C'est la grande menace de ce siècle. Le président américain Barack Obama a mis en garde vendredi le monde contre le risque d'une attaque à l'arme atomique par des jihadistes «fous» de Daesh et a exhorté la communauté internationale à renforcer la sûreté des infrastructures nucléaires.

Obama, qui quittera le pouvoir en janvier, a piloté pendant deux jours le quatrième sommet sur la «sûreté nucléaire» qu'il a créé en 2010 afin d'encourager les Etats à coopérer et empêcher des «terroristes» de s'emparer de matériaux nucléaires ou d'attaquer des centrales atomiques.

Le président avait invité une cinquantaine de dignitaires étrangers dans le contexte dramatique des attentats jihadistes à Bruxelles (32 morts et 340 blessés) revendiqués par Daesh et d'informations sur un hypothétique projet d'«attentat nucléaire». «Il n'y a pas de doute que si ces fous avaient l'occasion de mettre la main sur une bombe nucléaire ou sur des matériaux radioactifs, ils les utiliseraient pour tuer autant d'innocents que possible», a averti Barack Obama.

François Hollande présent

Dans un communiqué final, les dirigeants se sont alarmés que la «menace du terrorisme nucléaire et radioactif reste l'un des plus grands défis pour la sécurité internationale». Et même si «nous avons sensiblement réduit le risque» d'attentats nucléaires, cette «menace évolue sans cesse», ont martelé M. Obama et ses invités, dont les présidents chinois Xi Jinping, français François Hollande, sud-coréenne Park Geun-Hye et turc Recep Tayyip Erdogan, ainsi que les Premiers ministres britannique David Cameron, japonais Shinzo Abe et indien Narendra Modi.

Le président américain s'est félicité qu'«heureusement, grâce à nos efforts coordonnés, aucun groupe terroriste n'ait réussi jusqu'à présent à acquérir une arme nucléaire ou une bombe sale faite de matériaux radioactifs». Mais, a-t-il souligné, «Al-Qaïda a longtemps cherché (à s'emparer) de matériaux nucléaires» et «des individus impliqués dans les attentats de Paris et de Bruxelles avaient filmé par vidéo un responsable officiel d'une infrastructure nucléaire». La presse belge rapportait en effet que la cellule islamiste bruxelloise avait prévu de fabriquer une «bombe sale» radioactive, après avoir surveillé par vidéo un «expert nucléaire» belge.

Il tacle Donald Trump

Prix Nobel de la paix, le président Obama avait exposé en avril 2009 à Prague sa vision d'un «monde sans armes nucléaires». Il y a fait référence en clôturant son dernier sommet nucléaire, concédant qu'il ne verrait pas «de son vivant» son projet se réaliser.
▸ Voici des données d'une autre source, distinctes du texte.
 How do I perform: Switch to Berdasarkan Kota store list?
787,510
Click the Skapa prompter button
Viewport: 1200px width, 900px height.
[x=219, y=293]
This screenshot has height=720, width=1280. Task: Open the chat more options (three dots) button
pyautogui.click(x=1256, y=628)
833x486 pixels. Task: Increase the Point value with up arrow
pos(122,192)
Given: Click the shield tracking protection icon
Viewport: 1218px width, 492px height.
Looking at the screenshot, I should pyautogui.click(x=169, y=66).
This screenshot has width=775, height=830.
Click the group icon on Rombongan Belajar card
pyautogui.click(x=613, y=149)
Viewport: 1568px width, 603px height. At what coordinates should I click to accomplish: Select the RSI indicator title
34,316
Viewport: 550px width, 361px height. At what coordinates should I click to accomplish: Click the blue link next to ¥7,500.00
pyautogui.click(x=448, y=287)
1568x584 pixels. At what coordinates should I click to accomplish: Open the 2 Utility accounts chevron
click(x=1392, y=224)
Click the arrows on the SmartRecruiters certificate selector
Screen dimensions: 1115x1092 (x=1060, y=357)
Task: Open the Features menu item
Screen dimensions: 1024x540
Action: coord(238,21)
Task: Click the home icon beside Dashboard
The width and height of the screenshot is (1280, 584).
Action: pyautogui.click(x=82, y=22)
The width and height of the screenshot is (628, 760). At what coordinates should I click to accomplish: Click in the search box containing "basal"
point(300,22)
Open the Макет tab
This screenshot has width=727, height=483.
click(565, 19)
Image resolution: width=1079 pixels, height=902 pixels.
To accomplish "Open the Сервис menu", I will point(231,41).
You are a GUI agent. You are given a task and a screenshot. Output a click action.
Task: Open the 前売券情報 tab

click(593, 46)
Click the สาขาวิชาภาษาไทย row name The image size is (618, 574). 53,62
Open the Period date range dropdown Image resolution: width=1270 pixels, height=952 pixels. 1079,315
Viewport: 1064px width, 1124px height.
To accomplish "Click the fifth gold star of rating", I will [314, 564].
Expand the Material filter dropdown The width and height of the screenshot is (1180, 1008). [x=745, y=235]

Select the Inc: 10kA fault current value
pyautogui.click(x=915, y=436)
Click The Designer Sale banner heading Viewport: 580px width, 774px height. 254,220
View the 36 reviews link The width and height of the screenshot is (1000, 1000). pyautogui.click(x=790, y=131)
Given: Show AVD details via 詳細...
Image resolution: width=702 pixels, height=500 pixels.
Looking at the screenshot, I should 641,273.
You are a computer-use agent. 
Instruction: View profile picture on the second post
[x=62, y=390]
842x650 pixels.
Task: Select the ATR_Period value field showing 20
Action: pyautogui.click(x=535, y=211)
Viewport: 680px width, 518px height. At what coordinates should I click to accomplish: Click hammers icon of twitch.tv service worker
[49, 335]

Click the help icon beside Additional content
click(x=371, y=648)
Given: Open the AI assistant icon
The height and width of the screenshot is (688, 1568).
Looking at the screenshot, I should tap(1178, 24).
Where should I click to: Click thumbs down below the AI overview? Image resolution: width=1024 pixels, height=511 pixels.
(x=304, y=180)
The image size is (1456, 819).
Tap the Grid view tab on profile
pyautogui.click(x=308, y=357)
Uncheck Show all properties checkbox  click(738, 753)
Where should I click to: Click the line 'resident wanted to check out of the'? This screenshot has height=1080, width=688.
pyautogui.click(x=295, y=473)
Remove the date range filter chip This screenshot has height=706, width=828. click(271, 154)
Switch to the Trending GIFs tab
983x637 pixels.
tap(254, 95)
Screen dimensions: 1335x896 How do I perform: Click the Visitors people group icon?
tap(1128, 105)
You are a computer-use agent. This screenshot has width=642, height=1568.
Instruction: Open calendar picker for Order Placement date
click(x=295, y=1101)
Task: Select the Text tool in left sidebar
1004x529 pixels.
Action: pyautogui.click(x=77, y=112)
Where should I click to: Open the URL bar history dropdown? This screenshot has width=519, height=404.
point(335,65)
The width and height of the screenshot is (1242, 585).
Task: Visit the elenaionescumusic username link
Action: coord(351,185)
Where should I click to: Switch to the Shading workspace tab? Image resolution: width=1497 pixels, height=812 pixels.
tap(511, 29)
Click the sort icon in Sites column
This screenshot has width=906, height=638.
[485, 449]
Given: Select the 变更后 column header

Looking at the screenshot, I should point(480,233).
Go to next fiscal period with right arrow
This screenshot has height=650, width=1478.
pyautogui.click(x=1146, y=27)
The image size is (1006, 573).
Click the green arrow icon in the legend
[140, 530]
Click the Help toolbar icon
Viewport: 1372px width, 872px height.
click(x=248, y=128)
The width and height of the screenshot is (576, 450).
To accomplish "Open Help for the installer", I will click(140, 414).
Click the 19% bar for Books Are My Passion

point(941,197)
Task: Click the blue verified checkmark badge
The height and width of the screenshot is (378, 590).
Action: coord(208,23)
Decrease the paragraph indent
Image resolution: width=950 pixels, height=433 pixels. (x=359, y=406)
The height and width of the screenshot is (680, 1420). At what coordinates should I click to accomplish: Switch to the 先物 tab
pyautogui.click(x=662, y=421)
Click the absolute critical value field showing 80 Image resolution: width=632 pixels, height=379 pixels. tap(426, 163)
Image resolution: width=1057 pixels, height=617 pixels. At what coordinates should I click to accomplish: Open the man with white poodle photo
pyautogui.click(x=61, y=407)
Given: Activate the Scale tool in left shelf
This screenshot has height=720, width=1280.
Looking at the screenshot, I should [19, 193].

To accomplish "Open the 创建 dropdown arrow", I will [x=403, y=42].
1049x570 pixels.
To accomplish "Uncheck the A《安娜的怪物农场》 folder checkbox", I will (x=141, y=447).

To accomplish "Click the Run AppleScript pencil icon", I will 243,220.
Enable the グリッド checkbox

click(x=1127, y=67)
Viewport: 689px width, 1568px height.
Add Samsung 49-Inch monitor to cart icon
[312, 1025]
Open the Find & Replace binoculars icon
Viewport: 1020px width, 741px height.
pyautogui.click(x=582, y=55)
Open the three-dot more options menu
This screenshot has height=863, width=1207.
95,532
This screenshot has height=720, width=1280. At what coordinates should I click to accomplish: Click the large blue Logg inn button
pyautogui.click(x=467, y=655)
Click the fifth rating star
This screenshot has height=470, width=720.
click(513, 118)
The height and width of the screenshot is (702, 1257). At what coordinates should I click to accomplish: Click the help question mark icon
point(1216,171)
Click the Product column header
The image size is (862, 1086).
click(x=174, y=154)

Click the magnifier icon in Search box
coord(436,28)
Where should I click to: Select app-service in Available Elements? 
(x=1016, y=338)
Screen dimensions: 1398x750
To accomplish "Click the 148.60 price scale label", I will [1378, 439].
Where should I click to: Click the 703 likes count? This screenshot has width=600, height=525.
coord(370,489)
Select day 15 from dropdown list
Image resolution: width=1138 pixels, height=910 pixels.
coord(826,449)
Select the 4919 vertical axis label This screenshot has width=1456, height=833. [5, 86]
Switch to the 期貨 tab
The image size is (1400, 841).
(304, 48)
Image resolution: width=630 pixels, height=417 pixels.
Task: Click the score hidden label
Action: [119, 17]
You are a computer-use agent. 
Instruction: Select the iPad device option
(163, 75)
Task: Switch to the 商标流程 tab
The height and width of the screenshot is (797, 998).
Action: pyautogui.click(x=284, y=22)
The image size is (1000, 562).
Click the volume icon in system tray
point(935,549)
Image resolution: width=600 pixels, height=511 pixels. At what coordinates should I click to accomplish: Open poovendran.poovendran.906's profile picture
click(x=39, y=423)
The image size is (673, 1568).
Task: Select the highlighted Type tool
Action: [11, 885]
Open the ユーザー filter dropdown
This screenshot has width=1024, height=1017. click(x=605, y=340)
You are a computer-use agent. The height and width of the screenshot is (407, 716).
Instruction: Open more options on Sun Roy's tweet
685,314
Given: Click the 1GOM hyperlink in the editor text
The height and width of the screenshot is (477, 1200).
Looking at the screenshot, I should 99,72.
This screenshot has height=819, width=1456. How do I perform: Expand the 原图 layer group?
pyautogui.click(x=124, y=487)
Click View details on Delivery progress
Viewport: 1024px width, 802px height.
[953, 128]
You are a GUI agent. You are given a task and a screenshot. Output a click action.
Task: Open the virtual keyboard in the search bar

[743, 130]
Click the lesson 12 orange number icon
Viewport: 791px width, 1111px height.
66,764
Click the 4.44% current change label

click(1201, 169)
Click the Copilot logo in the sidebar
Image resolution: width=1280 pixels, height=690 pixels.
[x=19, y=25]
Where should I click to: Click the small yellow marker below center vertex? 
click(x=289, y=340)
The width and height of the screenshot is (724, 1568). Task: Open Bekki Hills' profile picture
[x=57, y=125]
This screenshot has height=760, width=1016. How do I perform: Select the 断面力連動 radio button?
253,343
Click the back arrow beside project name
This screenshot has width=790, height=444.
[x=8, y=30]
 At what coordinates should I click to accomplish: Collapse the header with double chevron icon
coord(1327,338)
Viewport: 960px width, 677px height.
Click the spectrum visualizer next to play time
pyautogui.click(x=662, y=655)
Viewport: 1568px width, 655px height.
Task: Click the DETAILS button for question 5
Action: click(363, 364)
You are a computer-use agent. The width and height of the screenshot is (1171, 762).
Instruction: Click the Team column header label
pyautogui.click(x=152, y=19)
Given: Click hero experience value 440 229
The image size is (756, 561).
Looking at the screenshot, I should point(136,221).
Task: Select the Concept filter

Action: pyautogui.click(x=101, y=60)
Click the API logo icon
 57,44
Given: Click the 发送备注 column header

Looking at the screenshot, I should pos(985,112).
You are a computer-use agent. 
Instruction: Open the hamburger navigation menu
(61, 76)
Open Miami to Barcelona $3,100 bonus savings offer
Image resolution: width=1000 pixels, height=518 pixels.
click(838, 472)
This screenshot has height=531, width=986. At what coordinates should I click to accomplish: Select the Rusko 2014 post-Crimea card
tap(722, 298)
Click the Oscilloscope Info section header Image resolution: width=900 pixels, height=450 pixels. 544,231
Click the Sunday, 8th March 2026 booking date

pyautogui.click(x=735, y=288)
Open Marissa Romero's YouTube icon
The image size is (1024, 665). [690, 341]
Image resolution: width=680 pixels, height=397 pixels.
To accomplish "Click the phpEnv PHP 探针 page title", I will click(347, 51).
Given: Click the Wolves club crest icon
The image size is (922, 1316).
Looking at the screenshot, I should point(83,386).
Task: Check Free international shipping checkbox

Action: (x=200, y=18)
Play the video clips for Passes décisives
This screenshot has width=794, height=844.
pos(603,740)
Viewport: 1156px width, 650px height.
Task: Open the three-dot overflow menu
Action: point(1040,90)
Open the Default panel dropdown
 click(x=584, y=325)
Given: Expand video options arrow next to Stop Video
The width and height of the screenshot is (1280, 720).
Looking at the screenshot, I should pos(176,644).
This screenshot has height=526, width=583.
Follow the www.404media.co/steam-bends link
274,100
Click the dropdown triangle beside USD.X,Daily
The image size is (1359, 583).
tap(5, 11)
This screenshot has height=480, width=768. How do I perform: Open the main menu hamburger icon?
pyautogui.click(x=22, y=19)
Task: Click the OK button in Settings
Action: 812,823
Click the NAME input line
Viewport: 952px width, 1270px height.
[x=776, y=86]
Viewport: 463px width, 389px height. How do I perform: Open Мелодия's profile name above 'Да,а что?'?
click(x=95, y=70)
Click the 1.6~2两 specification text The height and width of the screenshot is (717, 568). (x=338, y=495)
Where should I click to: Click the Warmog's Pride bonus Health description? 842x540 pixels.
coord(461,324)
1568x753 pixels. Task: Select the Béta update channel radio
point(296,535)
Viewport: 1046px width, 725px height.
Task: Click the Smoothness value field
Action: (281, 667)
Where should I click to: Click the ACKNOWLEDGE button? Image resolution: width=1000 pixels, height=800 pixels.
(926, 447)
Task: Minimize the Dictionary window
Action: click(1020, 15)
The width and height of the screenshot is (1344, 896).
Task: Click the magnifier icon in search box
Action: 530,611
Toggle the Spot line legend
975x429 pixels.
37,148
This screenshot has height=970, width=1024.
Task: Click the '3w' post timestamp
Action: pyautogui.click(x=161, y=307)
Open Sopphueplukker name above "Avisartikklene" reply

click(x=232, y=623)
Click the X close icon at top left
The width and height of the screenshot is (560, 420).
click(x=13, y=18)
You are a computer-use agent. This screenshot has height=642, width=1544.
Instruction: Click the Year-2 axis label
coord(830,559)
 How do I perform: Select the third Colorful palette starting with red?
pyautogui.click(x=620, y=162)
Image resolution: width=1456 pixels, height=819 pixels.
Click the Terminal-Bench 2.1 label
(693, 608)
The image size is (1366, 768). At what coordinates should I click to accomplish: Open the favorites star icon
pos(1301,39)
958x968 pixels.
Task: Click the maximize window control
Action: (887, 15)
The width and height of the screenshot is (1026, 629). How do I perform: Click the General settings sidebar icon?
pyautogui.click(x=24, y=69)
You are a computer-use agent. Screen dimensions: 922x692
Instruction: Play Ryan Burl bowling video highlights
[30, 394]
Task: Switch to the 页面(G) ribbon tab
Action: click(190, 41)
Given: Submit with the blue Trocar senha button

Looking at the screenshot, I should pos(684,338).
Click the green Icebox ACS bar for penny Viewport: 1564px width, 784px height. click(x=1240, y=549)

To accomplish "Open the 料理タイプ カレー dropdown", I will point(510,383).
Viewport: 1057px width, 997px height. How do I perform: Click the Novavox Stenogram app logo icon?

Et dans une attaque contre son éventuel successeur à la Maison Blanche, le républicain Donald Trump, qui a proposé que le Japon se dote de l'arme nucléaire contre la Corée du Nord, M. Obama a répliqué: cette «personne (...) ne connaît pas grand chose à la politique étrangère, à la politique nucléaire, à la péninsule coréenne ou au monde en général».

Il a taclé aussi son homologue russe Vladimir Poutine, grand absent du sommet.

Rappelant que «depuis le traité START II conclu avec la Russie, nous avons diminué de manière importante le nombre d'armes actives», le président américain a confié qu'il aurait «préféré réduire encore notre arsenal nucléaire».